RECORDS FOR PROCESSING >>
(begin)
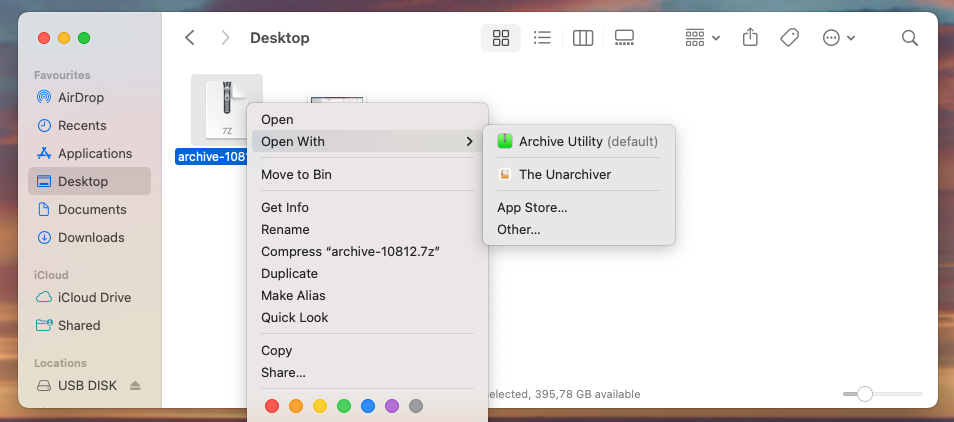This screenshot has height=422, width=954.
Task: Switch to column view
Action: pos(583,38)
(end)
(begin)
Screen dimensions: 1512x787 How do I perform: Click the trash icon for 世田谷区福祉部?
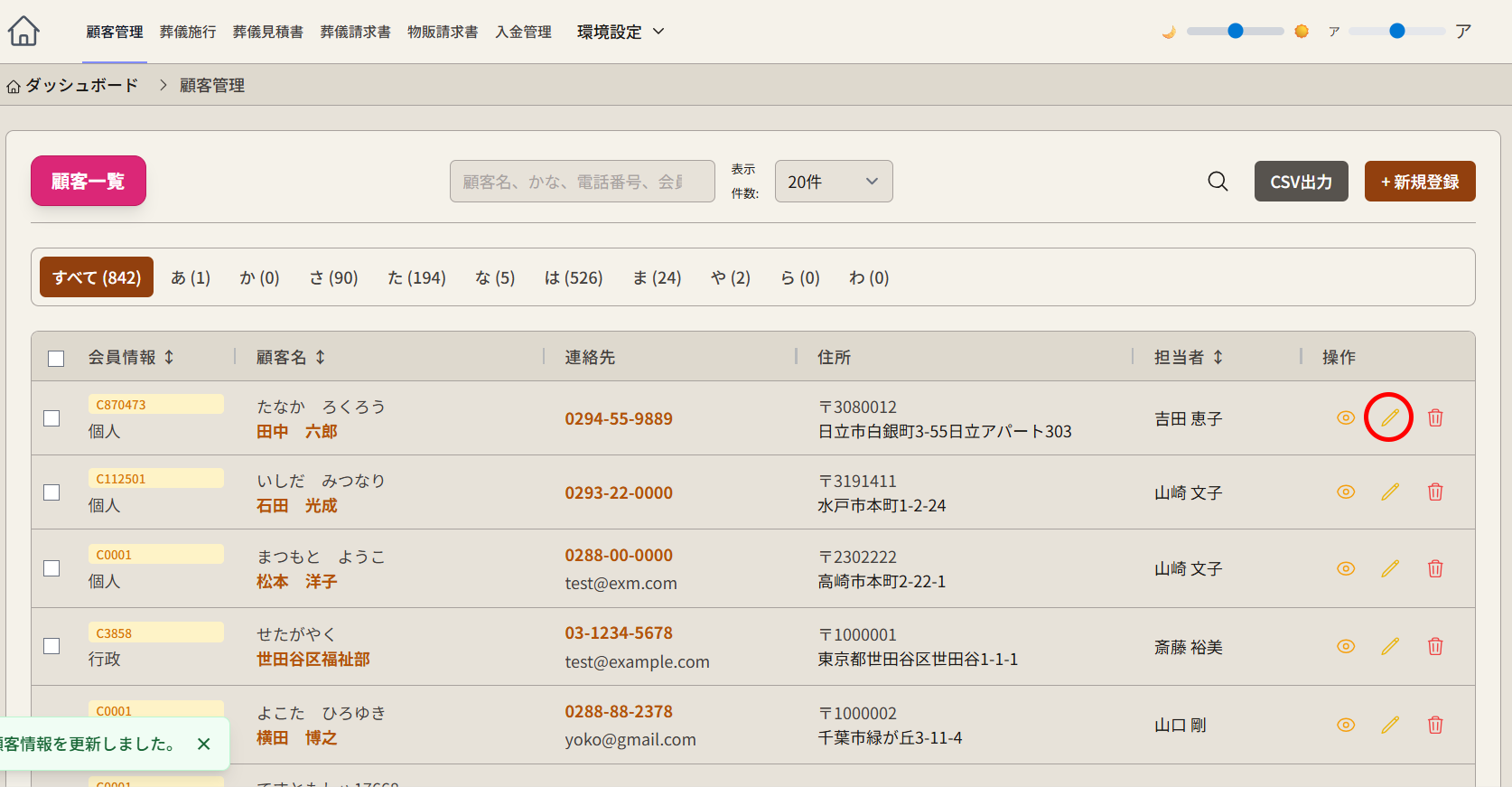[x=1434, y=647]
(end)
(begin)
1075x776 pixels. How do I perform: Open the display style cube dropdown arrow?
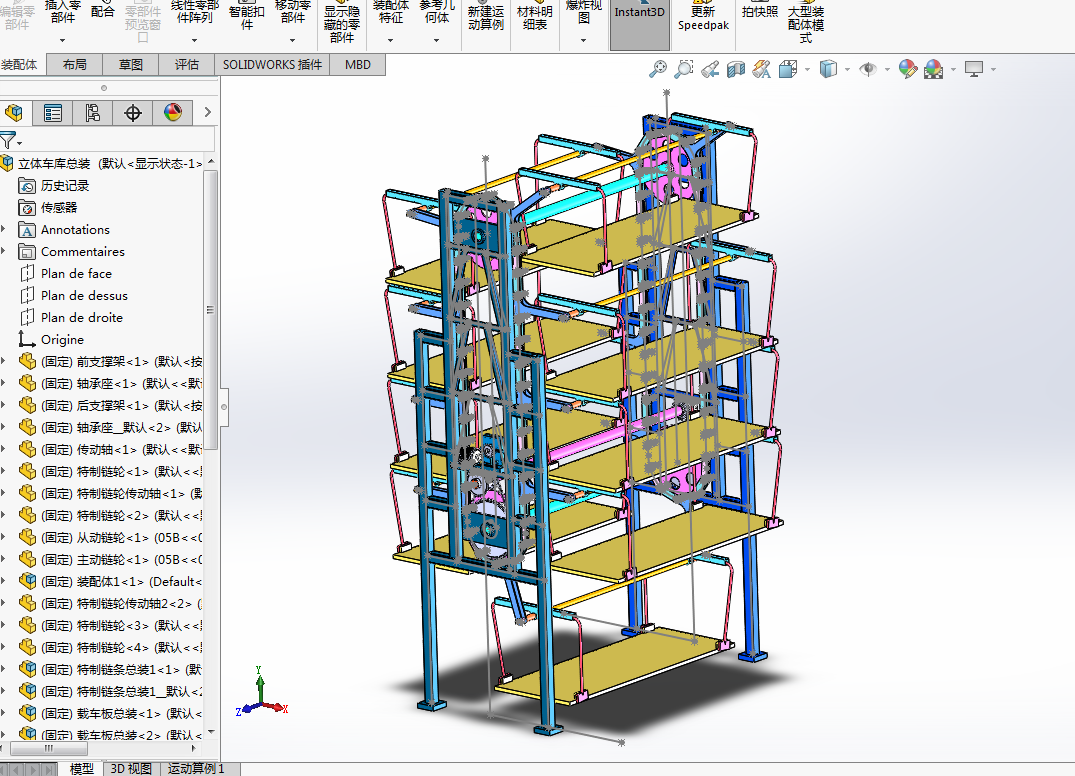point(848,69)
(end)
THE PROBLEM >>
Output the part of the material that opens with the line containing "1075x776 pixels. How" and closes with the line containing "point(848,69)" as a numbered list, skipping any blank lines and leaving out the pictures.

SOLUTION TO THIS TASK >>
1. 1075x776 pixels. How do I perform: Open the display style cube dropdown arrow?
2. point(848,69)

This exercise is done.